Input Start Marker

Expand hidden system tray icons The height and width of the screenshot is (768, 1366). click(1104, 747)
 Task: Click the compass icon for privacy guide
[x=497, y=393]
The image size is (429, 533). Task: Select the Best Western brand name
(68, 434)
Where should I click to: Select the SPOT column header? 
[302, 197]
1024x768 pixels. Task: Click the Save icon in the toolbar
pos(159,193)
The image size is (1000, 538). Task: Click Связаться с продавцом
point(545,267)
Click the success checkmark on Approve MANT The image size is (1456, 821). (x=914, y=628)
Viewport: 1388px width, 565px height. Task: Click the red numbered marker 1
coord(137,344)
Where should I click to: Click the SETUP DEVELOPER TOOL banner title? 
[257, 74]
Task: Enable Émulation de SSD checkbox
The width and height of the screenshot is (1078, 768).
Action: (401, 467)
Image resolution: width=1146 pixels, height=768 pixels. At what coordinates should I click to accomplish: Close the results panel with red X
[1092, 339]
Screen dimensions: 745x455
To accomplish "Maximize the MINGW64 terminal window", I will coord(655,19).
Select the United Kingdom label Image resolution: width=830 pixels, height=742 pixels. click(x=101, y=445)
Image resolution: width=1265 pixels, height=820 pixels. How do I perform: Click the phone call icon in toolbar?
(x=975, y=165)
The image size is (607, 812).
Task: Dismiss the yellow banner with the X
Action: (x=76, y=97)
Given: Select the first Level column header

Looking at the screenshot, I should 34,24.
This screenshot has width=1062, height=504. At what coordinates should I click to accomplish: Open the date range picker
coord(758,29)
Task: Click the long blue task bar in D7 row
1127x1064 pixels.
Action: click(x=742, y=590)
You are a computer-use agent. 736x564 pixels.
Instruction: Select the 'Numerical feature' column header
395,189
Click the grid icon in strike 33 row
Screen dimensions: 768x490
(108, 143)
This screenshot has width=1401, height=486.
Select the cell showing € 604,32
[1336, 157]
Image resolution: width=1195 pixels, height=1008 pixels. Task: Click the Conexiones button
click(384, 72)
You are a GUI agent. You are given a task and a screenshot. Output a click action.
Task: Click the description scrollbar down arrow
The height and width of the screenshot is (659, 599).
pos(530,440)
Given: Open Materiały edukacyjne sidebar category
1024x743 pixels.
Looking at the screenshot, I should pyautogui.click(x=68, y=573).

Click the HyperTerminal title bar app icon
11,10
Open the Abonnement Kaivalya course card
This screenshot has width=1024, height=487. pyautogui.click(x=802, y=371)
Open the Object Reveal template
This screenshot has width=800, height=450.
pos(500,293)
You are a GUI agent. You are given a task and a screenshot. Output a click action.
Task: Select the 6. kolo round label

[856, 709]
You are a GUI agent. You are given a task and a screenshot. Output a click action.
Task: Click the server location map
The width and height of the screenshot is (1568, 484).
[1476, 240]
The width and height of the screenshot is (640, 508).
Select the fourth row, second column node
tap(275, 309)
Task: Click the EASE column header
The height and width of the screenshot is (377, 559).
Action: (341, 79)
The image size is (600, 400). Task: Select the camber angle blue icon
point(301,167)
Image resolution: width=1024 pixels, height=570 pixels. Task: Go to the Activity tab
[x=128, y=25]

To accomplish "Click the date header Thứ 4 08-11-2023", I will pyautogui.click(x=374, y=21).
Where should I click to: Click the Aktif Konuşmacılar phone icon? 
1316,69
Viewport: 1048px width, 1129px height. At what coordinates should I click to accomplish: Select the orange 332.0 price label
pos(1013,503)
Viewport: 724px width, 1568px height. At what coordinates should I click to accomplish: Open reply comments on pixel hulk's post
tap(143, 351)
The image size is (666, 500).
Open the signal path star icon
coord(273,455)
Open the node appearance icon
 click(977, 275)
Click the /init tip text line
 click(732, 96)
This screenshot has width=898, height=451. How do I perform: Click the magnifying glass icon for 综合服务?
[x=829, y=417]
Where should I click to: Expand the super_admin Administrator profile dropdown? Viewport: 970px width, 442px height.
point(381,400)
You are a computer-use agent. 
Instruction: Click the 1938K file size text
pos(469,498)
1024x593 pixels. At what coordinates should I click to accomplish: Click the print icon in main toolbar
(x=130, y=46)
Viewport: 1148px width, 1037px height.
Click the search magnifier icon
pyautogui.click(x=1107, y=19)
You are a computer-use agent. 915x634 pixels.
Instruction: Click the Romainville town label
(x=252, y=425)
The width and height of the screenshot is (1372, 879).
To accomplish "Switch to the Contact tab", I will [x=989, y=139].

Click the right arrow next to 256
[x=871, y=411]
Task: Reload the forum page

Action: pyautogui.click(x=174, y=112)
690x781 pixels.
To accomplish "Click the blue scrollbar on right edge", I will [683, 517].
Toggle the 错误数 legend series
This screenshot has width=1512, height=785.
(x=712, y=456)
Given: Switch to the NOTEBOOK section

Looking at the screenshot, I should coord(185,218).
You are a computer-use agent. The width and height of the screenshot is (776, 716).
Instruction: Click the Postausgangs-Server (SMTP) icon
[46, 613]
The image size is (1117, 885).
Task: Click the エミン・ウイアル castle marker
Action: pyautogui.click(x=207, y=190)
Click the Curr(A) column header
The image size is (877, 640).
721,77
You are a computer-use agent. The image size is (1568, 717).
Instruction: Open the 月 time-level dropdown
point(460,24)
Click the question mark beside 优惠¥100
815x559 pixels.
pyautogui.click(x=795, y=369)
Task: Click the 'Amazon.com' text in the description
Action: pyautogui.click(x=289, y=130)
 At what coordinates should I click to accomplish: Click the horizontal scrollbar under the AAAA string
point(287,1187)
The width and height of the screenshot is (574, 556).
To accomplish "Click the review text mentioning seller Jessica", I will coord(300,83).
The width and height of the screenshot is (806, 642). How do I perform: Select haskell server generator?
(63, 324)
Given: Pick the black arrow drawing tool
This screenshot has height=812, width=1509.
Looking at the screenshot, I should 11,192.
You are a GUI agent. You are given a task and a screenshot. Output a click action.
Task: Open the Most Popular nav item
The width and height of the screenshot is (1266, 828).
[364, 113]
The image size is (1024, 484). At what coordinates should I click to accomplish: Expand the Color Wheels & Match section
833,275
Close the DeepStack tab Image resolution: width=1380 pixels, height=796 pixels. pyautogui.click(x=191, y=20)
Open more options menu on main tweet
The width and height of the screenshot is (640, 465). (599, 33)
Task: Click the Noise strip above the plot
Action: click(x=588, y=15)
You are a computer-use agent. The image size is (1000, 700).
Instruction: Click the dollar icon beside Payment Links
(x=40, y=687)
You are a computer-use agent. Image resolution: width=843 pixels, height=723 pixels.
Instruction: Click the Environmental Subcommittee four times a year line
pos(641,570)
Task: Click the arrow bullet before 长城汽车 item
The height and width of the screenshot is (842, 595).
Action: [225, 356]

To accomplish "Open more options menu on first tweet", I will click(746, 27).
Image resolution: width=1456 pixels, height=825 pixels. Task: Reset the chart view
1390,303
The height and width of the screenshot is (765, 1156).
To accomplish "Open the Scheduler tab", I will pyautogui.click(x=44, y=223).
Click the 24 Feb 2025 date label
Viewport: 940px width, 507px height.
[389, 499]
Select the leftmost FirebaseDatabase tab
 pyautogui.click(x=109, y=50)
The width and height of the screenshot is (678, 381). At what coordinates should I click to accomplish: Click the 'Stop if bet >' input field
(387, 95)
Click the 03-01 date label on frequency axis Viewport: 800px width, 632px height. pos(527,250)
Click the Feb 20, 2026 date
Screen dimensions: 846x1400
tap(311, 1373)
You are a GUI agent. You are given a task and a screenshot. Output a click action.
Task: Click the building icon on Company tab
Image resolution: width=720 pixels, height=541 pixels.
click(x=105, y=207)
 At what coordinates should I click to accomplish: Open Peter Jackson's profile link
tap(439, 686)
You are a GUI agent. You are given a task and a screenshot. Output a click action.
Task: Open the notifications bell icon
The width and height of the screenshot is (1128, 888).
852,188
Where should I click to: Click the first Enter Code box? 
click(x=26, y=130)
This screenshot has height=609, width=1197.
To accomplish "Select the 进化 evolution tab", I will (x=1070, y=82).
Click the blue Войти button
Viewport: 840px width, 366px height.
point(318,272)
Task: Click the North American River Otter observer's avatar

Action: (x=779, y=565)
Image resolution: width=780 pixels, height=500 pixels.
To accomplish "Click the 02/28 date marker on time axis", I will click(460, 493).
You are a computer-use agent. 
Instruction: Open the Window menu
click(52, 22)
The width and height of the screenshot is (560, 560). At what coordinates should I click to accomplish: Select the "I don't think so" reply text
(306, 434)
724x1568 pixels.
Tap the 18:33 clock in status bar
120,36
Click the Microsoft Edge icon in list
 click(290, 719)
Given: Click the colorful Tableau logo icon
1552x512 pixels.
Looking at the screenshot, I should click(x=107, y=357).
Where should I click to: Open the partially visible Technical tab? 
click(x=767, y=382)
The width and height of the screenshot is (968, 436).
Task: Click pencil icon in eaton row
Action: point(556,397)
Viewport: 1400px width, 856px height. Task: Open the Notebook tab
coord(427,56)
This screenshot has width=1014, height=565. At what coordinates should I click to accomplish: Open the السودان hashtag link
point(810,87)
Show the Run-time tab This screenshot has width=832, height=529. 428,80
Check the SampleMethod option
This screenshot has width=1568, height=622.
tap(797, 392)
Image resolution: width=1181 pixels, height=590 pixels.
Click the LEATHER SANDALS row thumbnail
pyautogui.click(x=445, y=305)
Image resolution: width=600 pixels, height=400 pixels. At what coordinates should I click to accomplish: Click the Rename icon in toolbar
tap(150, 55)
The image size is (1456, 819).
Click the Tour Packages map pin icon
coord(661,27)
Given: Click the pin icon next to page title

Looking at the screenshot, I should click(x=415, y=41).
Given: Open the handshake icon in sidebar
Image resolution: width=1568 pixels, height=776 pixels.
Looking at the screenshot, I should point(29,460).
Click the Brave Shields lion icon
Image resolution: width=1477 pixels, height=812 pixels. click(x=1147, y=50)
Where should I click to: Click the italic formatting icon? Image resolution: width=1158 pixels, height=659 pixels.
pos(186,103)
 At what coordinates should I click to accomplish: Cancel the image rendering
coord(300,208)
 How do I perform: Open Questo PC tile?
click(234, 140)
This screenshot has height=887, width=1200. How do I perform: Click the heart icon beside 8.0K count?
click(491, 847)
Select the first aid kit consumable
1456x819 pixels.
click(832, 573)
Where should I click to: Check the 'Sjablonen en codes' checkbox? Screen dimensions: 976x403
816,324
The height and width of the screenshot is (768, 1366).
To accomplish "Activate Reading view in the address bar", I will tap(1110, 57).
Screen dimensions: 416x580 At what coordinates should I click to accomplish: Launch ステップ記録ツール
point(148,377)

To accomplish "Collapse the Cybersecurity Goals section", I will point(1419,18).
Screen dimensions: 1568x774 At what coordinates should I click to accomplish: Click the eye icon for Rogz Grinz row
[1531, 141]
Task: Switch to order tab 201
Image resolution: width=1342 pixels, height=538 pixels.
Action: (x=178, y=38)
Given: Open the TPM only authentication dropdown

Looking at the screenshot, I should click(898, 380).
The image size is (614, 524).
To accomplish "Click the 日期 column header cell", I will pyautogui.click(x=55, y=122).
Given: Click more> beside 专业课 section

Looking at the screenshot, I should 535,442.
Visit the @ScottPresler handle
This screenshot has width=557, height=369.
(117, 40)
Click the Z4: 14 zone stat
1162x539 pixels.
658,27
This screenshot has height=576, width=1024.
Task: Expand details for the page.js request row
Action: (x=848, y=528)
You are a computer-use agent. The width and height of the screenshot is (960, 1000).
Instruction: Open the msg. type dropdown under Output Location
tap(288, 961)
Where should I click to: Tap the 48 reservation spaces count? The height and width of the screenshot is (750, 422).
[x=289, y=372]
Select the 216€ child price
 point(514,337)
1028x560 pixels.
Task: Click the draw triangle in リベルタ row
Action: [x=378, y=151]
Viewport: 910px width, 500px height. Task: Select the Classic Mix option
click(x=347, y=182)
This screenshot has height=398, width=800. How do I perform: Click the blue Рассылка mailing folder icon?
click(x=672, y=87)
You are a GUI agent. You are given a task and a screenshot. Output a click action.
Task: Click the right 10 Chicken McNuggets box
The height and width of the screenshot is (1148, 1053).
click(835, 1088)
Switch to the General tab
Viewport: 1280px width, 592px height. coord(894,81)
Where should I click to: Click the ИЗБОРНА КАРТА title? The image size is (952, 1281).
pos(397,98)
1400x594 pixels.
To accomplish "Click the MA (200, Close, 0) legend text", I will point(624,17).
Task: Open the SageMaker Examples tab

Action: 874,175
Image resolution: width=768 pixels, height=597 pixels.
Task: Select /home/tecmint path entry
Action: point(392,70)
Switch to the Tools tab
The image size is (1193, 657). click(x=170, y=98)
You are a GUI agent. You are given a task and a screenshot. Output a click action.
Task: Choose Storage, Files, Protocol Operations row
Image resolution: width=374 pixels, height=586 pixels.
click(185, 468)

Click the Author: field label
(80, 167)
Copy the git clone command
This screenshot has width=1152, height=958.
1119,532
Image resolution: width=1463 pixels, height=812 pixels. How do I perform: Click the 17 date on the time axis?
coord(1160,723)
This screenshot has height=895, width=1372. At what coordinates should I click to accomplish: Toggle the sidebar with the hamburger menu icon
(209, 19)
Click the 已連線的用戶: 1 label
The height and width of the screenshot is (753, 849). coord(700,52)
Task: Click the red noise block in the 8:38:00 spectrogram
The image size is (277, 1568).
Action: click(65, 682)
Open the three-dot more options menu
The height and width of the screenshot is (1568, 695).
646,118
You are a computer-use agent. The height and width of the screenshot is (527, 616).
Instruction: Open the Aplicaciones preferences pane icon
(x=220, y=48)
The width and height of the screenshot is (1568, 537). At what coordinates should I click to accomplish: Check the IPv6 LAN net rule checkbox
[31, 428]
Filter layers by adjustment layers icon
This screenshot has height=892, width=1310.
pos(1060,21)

Input End Marker

Look through the listing and return each line containing the word "item".

• **Response for this exercise**
Task: Open the Most Popular nav item
Task: Click the arrow bullet before 长城汽车 item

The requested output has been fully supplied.